The grant aims to make higher education more accessible to the 90 participating students. As they work toward a four-year degree, they will receive two-year scholarships to attend NCC, and then up to $10,000 per year for their studies at Hofstra.
“Thanks to the work of Principal Investigators Jessica Santangelo and Jacqueline Lee and their colleagues, this program will create pathways for talented students from our neighboring towns to study in-demand STEM disciplines, and will support the retention and graduation of high-achieving students with demonstrated financial need,” Hofstra University President Susan Poser said in a statement.
These students will also have the opportunity to build their skills the summer before they start college, earning a stipend to work on research in the NCC labs. This will allow them to focus on their studies without worrying about summer employment.
Santangelo and Jacqueline Lee, a biology professor at NCC and co-principal investigator on the grant, are leading a team of 13 faculty from both institutions who teach biology, chemistry, engineering, and education to administer the program.
“I am looking forward to working closely with Dr. Santangelo and her Hofstra colleagues in kicking off this NSF-funded program,” Lee said in a statement. “Both of our institutions will realize a new level of commitment in promoting STEM curriculum to produce future leaders in these fields as part of the joint grant mission.”

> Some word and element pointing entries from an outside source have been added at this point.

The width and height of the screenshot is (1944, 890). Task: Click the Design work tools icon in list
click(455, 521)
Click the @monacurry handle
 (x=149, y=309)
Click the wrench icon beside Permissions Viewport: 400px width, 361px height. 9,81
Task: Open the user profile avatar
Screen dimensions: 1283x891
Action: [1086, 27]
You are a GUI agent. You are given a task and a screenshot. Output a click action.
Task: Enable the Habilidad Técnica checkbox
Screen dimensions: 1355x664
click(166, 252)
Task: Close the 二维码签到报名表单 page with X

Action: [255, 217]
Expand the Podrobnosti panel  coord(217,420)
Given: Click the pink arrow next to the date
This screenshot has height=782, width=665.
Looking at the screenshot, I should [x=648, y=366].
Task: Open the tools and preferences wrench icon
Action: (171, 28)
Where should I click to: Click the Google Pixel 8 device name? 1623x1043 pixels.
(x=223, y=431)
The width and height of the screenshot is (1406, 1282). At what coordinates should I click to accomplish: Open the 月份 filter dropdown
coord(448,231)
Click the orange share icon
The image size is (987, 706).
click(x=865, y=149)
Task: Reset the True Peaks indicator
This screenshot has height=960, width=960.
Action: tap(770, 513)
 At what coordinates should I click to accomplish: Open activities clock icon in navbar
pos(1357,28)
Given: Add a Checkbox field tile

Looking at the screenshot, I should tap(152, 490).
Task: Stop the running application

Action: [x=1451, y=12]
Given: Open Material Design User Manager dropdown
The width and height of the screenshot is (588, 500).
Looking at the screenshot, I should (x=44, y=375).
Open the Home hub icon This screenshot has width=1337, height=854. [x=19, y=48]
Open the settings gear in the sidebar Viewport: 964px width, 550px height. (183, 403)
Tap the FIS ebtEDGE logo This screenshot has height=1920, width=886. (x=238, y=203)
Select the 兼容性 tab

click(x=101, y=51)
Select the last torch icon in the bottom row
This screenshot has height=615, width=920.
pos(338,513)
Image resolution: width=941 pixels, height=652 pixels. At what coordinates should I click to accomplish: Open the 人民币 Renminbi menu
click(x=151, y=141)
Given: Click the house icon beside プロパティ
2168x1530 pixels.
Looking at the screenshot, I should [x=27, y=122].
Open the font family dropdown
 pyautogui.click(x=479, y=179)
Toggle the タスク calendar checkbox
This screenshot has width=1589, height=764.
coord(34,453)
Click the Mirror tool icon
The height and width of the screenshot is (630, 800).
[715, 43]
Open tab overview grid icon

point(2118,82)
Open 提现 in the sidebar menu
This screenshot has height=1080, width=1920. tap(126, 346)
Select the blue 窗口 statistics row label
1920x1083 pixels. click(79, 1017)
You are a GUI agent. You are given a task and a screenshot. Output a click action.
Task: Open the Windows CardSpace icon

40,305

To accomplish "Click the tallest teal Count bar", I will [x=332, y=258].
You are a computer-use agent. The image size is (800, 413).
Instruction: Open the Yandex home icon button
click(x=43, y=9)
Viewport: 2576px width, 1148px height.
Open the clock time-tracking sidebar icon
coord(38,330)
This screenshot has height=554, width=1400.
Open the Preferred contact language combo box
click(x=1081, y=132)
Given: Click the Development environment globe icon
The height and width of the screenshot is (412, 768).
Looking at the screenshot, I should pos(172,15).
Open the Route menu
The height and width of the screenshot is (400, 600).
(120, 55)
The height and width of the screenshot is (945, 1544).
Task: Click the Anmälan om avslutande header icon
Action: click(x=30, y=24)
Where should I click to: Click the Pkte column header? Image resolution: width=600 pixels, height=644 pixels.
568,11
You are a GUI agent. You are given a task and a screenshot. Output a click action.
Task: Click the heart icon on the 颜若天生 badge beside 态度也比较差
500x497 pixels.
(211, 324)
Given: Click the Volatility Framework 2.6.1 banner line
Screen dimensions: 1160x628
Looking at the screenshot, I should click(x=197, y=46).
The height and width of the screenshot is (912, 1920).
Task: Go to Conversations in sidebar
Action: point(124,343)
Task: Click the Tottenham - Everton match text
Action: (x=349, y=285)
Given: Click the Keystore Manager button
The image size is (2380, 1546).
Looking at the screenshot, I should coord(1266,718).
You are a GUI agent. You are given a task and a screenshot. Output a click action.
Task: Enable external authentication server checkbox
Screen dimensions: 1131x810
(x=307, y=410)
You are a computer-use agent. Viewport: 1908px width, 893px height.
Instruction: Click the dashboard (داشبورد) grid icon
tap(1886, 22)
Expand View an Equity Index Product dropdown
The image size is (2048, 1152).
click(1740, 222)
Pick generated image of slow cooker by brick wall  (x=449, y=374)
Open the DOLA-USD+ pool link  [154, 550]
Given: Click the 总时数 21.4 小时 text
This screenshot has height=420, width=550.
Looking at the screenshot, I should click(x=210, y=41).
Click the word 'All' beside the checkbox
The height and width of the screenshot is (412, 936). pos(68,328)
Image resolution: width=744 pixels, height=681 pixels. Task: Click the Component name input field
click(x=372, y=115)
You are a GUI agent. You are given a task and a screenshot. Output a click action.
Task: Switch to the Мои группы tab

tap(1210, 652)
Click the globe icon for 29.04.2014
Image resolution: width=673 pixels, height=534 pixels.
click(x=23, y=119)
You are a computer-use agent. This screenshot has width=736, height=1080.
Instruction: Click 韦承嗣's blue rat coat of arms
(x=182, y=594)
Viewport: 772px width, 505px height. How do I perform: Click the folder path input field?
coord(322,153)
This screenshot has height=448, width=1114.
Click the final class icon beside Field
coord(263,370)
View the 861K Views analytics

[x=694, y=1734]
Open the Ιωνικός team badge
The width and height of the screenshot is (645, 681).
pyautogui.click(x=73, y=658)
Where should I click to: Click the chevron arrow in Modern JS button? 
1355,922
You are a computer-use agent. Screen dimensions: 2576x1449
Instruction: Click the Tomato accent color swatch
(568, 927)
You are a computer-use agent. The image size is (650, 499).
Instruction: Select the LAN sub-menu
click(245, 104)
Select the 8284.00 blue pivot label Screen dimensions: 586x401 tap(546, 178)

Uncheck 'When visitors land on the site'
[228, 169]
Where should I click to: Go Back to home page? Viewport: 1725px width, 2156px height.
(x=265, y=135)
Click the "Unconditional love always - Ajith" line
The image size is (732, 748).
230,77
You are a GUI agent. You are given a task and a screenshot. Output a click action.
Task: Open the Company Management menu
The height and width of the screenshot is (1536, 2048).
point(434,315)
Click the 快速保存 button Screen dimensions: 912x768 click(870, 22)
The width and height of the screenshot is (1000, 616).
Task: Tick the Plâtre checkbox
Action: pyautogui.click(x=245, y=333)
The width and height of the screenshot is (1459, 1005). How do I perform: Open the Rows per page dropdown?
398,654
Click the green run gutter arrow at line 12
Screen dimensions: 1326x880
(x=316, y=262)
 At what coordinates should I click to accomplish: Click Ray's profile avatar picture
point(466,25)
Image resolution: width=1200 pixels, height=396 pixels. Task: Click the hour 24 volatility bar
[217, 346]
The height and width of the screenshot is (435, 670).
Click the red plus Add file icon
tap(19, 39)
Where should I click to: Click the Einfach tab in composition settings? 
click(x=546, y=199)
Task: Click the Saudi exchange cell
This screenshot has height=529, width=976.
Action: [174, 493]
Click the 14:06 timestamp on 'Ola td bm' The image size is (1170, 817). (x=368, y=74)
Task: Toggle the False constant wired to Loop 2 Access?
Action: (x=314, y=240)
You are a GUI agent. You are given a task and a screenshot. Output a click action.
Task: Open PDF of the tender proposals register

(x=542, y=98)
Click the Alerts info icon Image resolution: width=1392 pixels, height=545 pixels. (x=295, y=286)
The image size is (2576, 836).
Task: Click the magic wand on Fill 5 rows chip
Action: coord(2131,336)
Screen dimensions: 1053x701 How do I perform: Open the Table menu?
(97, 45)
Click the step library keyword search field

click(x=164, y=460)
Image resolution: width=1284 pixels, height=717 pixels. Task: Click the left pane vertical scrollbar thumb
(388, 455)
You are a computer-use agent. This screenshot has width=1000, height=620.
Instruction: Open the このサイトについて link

The grant is also funding the continuation and expansion of the Integrated Achievement & Mentoring Program (iAM) for Student Success, a program Santangelo launched at Hofstra in 2018 to help promising first-year STEM students. Students are offered tutoring, advisement, and career services throughout their time at Hofstra to improve their grades and chances of success.
“These students, if they excelled in high school, often feel lost if they find themselves struggling in college,” Santangelo said in a statement. “This grant allows us to bring existing support services to them. They don’t need to ask for it. We can say, ‘We see you are trying. We know you have potential. Let us help you get back on track.’”
In May, the first Hofstra students to participate in iAM graduated, most with multiple job and graduate school offers and GPAs markedly higher than their early semesters. The new NSF grant will allow Hofstra to almost triple the number of students in the program.
Chima Odume ‘22, a biomedical engineering major, was among the first iAM students. “Before iAM, I was performing poorly in my classes,” he said. “When I joined the iAM program through Dr. Santangelo, I was taught proper time management skills, how to study for STEM courses, and how to communicate with professors. These techniques significantly changed the way I handled my college courses.” Odume graduated in May with two job offers in the biomedical engineering field.
Daniel DeButts ‘23, a biology major on a pre-med track, shared a similar experience. “In high school, I never struggled to get good grades, but online classes, COVID restrictions, and homesickness contributed to a challenging first semester at Hofstra,” he said in a sttement. “I received an invitation to iAM for the start of my second semester. There was a virtual meet and greet with professors and classmates, who were having the same difficulties as me. We would have weekly meetings and seminars, reviewing metacognition study habits and time management skills.”
DeButts said that by the first semester of his sophomore year he was earning As in multiple classes and had raised his GPA from a 2.95 to a 3.75.
In addition to expanding the iAM program, the NSF grant is underwriting workshops for STEM faculty from Hofstra and NCC to create pedagogical collaborations between the schools that ensure a seamless educational experience for students as they move between the institutions.